> [文書の抜粋]:
おはようございます。みなさん、3週間ぶりです。元気にしていましたか。今年は桜が舞う中で始業式を迎えることができました。
始業にあたり、何を話そうか、話すべきかを考えました。もうすぐ社会に出ていく高校生の皆さんには、やはり、今、ウクライナで起こっている事実を語らなければならないと思いました。
3月15日の終業式から3週間、状況は益々深刻になっています。先日、ウクライナの首都のキーウ近郊のブチャという都市で410人の住民の遺体が発見されました。
写真を見てください。この女性は、最愛の夫をロシア軍の拷問で失いました。2週間後に夫の遺体が見つかった時、顔は陥没していました。
4日前の「報道ステーション」です。(見るのが辛い人は無理に見なくて結構です) ナレーションはこのように続きました。
「ロシア軍による住民たちへの一方的な虐殺」
「それは街中で堂々とおこなわれていました」
「ある人は家の中庭で無造作に殺され」
「ある人は自転車に乗っているところを銃撃され」
「ある人は手を縛られたまま後頭部を撃ち抜かれ」
「ある人は拷問の末に殺害されていました」
みなさん、「戦争犯罪」という言葉を知っていますか? 仮に戦争が始まったとしても、たとえどんな戦争であったとしても、決して行ってはならない、やってはいけない国際的なルールです。

(保存された記録)
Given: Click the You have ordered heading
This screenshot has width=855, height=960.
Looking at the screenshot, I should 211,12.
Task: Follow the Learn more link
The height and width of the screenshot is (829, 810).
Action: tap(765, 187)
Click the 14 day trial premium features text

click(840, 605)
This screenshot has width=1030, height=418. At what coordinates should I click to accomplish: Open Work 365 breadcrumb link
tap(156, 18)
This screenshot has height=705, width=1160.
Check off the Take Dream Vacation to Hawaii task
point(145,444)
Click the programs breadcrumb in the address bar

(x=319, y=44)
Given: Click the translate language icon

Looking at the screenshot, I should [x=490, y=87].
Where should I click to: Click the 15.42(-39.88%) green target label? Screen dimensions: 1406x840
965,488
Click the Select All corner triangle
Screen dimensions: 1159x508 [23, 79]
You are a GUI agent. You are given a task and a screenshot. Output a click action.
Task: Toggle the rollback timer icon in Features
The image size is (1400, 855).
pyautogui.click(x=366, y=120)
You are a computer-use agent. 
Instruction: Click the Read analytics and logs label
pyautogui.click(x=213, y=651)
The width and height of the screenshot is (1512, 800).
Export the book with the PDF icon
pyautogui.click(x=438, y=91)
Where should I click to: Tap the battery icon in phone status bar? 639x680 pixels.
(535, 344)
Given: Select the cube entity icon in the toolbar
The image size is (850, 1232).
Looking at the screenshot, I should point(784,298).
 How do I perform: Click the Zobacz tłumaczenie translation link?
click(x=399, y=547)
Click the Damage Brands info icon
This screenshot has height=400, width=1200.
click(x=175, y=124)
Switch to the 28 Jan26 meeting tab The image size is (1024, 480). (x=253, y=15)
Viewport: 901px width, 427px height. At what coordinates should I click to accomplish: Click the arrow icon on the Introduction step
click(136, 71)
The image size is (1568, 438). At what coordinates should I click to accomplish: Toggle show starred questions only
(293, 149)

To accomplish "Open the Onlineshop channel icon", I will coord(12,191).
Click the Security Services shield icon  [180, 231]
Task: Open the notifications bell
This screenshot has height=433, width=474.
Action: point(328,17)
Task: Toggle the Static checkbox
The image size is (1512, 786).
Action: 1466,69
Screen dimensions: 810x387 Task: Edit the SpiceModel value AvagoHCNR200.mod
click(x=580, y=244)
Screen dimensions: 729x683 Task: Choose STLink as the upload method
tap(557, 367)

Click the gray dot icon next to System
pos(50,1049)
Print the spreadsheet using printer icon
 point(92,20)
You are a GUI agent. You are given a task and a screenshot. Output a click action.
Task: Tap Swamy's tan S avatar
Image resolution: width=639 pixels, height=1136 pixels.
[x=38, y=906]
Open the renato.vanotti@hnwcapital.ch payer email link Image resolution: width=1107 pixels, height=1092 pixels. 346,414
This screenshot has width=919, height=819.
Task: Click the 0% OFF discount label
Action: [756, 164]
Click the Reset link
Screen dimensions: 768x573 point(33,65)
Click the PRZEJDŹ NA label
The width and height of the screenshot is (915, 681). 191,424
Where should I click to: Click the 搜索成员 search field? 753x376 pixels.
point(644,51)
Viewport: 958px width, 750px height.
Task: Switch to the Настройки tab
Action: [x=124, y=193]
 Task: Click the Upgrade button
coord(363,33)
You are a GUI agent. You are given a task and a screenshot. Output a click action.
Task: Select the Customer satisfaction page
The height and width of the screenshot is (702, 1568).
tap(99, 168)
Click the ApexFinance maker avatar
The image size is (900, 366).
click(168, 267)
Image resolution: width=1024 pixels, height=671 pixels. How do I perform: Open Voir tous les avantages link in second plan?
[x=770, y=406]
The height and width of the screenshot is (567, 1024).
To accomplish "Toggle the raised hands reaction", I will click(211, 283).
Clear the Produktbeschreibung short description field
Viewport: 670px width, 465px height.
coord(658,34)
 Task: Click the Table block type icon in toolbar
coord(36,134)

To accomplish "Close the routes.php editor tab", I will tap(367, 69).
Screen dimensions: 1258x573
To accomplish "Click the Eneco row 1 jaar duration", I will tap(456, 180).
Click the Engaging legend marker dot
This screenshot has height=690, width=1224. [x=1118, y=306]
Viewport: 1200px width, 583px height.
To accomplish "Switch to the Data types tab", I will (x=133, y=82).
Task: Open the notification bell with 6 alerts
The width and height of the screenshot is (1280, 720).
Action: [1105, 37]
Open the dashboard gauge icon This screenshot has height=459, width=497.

> [課題]:
- A) 始業式の話によると、ブチャで遺体が発見された住民は何人か。
- B) 始業式の話で引用されているナレーションのうち、「ある人は」で始まる部分をすべて挙げよ。
- C) 始業式の話の続きを、最後の文の後から書いてください。

> [課題の解答]:
- A) 410人。

- B)
- ある人は家の中庭で無造作に殺され
- ある人は自転車に乗っているところを銃撃され
- ある人は手を縛られたまま後頭部を撃ち抜かれ
- ある人は拷問の末に殺害されていました

- C)
「病院や学校を攻撃しない」「住民を殺害しない」「生物科学兵器や大量破壊兵器を使わない」…これらは二度の世界大戦を経て人類が到達したものです。それが今、踏みにじられています。
私の名前はこのように「全」と書きます。1回で読んでくれる人はほとんどいませんが「あきら」と読みます。この漢字には「全うする」という意味があります。二人目の子どもを、1歳の時に手術の失敗で亡くした両親が、その後生まれてきた私に「おまえは途中で死なないでくれ。自分の人生を全うしてくれ」という願いを込めて付けた名前です。
今、戦争によって人生を全うできず亡くなっている人が,毎日、数さえわからないほど生まれています。 私たちに何ができるのでしょう。
高校生も声を上げ始めました。これは東京の高校生です。SNSで呼びかけ、1週間で集めた5000筆の署名をプーチン大統領に届けたいと、ロシア大使館のポストに投函しました。
この戦争が始まってから、私の心はずっとざわついています。あと幾つ命が奪われないといけないのか、あと幾つ町が破壊されなければならないのか。この瞬間にも続けられている非人道行為を何故くい止められないのか。無力感にも苛まれます。現実から目を背けず、みなさんと考えていきたい。そう思います。
今日の話は、自分の思い丈をぶつけるだけになっているかもしれませんし、みなさんの意識と噛みあっていないかもしれません。しかし、「知らない人がいたら知って欲しい。知らせなければならない…」そんな思いに駆られ、お話しました。
ウクライナでの現実を目の当たりにして「平和」が全ての土台であることを改めて自覚し、私たちの中にある、戦争につながる暴力や文化を一掃し、みなさんの中に「平和と非暴力の文化」を育むことを大阪暁光高校教職員一同決意し、2022年度の始業の挨拶とします。
みなさん、いいスタートを切ってください。